§ Requirements:
In the listing below, change every "screenshot" to "image" and keep all other wording unchanged. Reproduce the listing without the pictures.

Items from a dataset
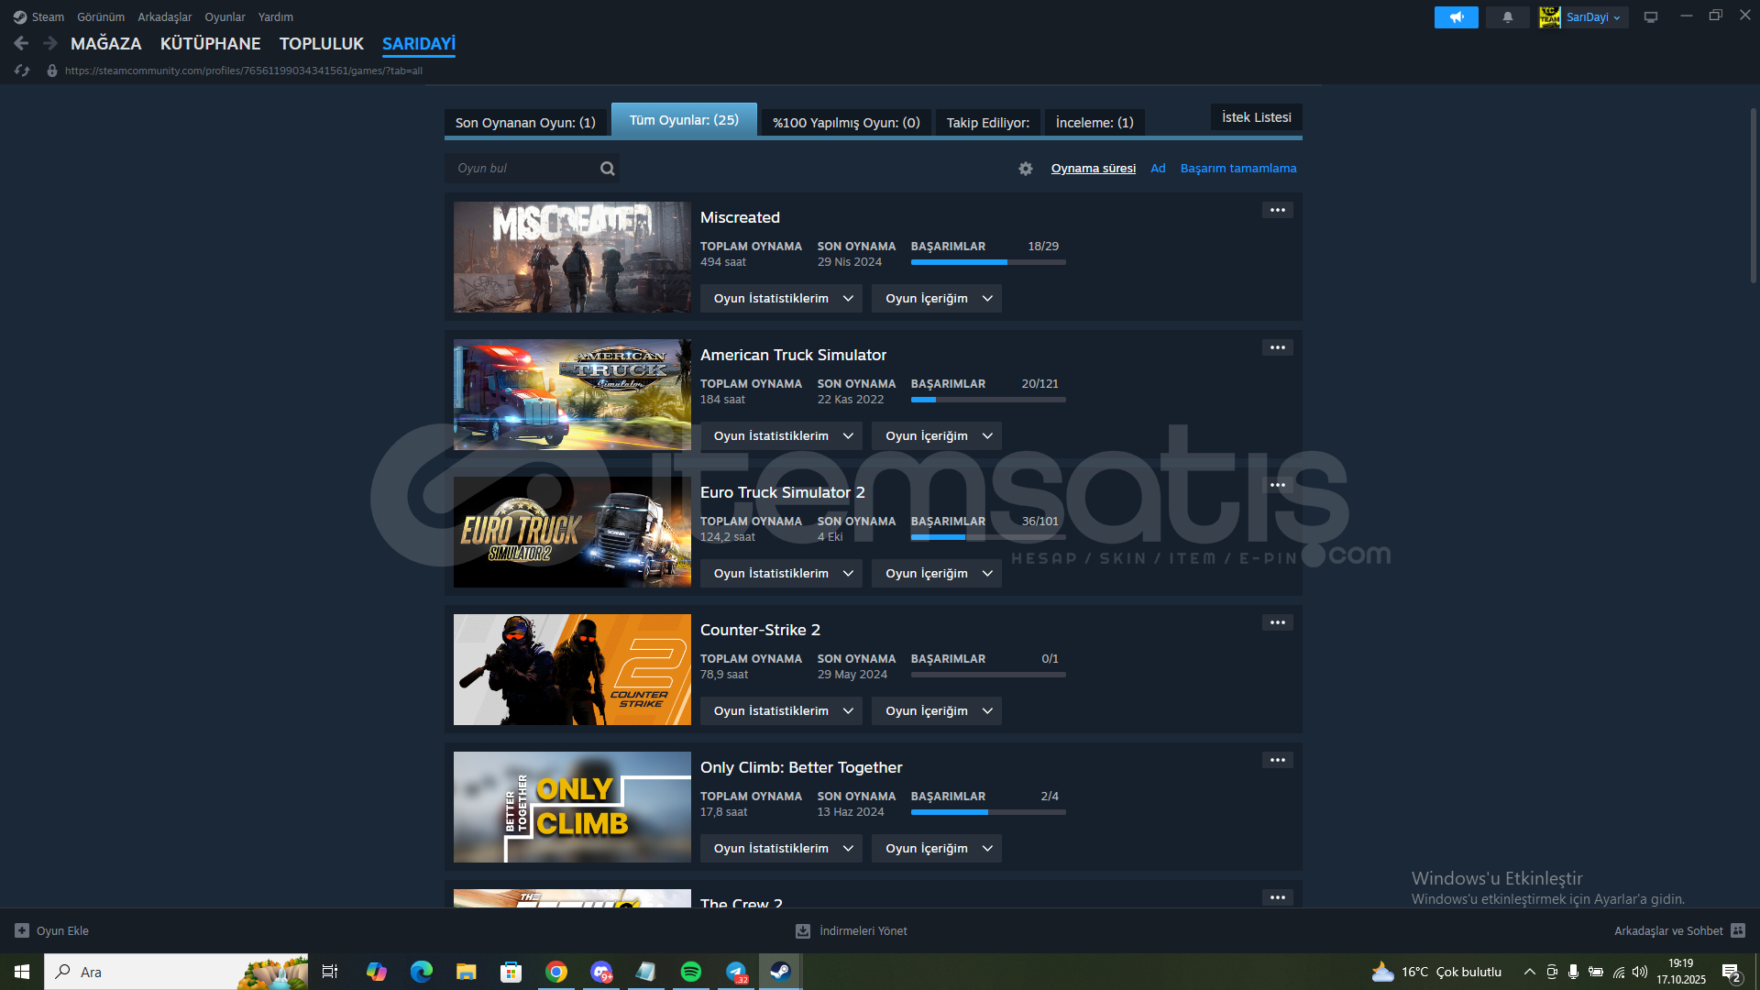Click the announcements megaphone icon

[1456, 17]
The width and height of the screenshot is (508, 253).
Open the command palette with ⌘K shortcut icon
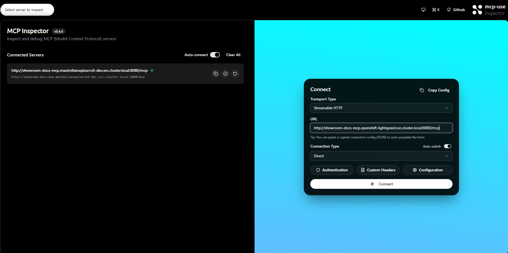tap(436, 10)
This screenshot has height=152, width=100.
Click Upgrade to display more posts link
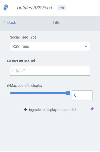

§ Response to the exercise:
Click the announcements megaphone icon

[1456, 17]
The width and height of the image is (508, 253).
Open the command palette with ⌘K shortcut icon
tap(436, 10)
This image has height=152, width=100.
Click Upgrade to display more posts link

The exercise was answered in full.